Kondisi ini semakin diperparah lantaran rusaknya jalan dan infrastruktur komunikasi, mengganggu mobilitas pengiriman alat medis termasuk peralatan trauma, kantong darah, obat bius, alat bantu, obat-obatan penting, dan tenda untuk petugas kesehatan.
“Kekurangan parah pasokan medis menghambat upaya untuk menanggapi gempa bumi mematikan di Myanmar,” kata OCHA mengutip dari The Straits Times.
“Gangguan telekomunikasi dan internet terus menghambat komunikasi dan operasi kemanusiaan.
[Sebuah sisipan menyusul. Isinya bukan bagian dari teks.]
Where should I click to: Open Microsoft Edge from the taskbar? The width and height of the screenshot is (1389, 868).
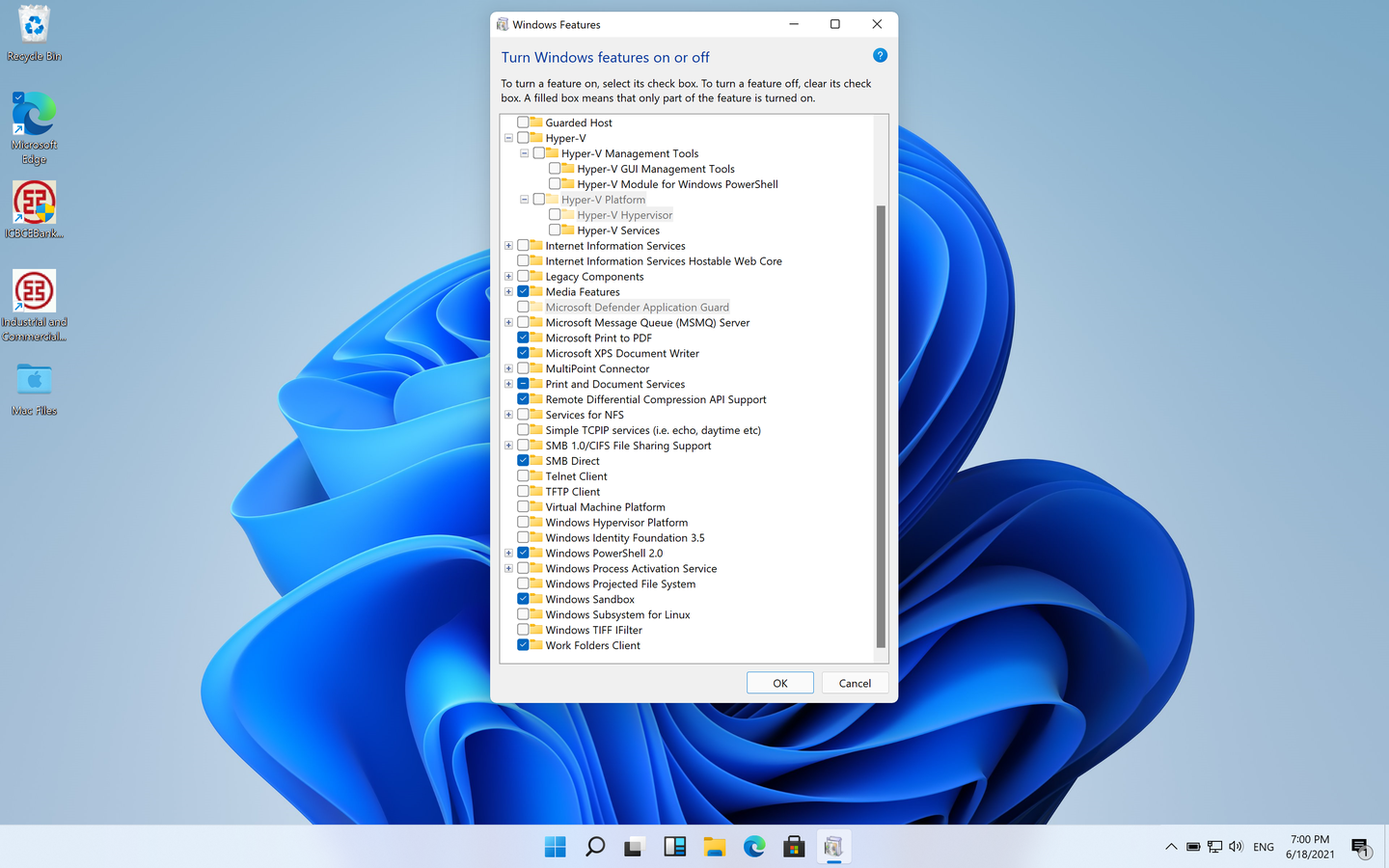click(x=753, y=846)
Jalan yang rusak dan puing-puing menghalangi akses kemanusiaan dan mempersulit penilaian kebutuhan,” imbuhnya.
PBB mengatakan pihaknya sedang memobilisasi upaya tanggap darurat, bersama dengan organisasi mitra kemanusiaan, menyusul gempa bumi dahsyat yang melanda Myanmar pada 28 Maret.
“Seiring dengan semakin meluasnya bencana ini, bantuan kemanusiaan yang mendesak sangat dibutuhkan untuk membantu mereka yang terkena dampak,” imbuh OCHA dalam sebuah pernyataan.
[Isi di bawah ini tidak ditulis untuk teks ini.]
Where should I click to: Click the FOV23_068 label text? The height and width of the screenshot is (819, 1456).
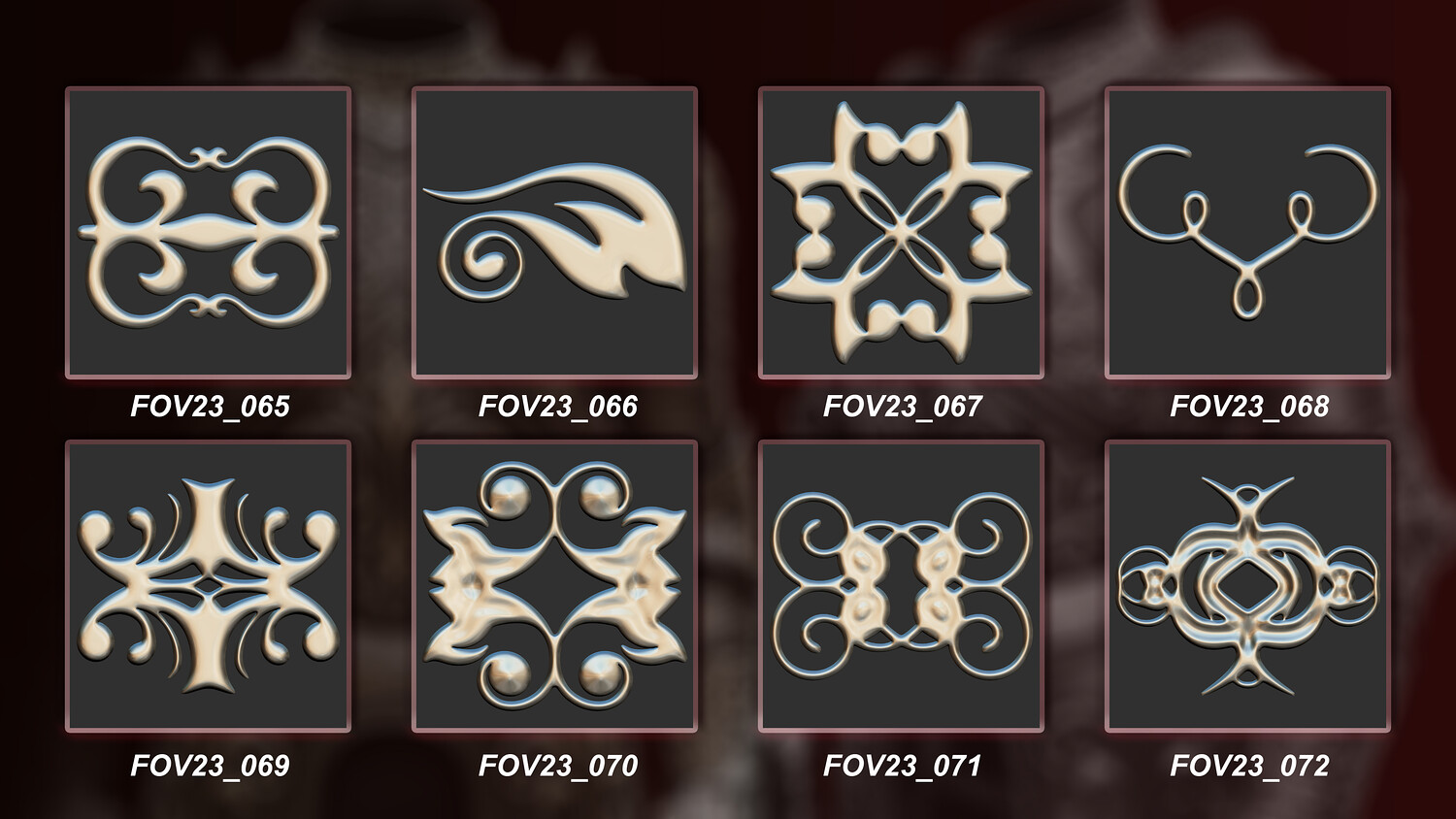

Laporan media pemerintah mengungkap setidaknya saat ini jumlah korban jiwa akibat gempa dahsyat di Myanmar telah bertambah menjadi 1.644 orang.
Sementara 3.408 orang lainnya dilaporkan mengalami luka-luka, dengan angka orang hilang mencapai 139 jiwa.
Evakuasi dengan Tangan Kosong
Upaya penyelamatan telah dilakukan sejak Jumat kemarin, namun imbas kurangnya alat berat yang masuk ke daerah-daerah terdampak membuat masyarakat setempat harus melakukan upaya penanganan dengan tangan kosong.
Dalam sebuah video viral yang tersebar di sosial media menunjukkan dua orang pria sedang memindahkan reruntuhan untuk mengeluarkan seorang wanita muda yang terjebak di antara dua lempengan beton.
Tim penyelamat juga terlihat menarik seorang wanita hidup-hidup dari reruntuhan blok apartemen 12 lantai di Mandalay dengan tangan kosong.
Sementara itu para korban selamat di Mandalay, kota terbesar kedua di Myanmar dilaporkan menggali sendiri reruntuhan bangunan dengan tangan kosong untuk menyelamatkan keluarga yang masih terjebak di puing-puing bangunan.
Gempa terjadi di dekat Mandalay, kota terbesar kedua di Myanmar tak hanya menghancurkan gedung-gedung, namun juga membuat jembatan yang menghubungkan wilayah Ava dan Sagaing runtuh.
Bahkan foto satelit dari Planet Labs PBC yang dianalisis oleh The Associated Press menunjukkan bahwa gempa merobohkan menara kontrol lalu lintas udara di Bandara Internasional Naypyitaw.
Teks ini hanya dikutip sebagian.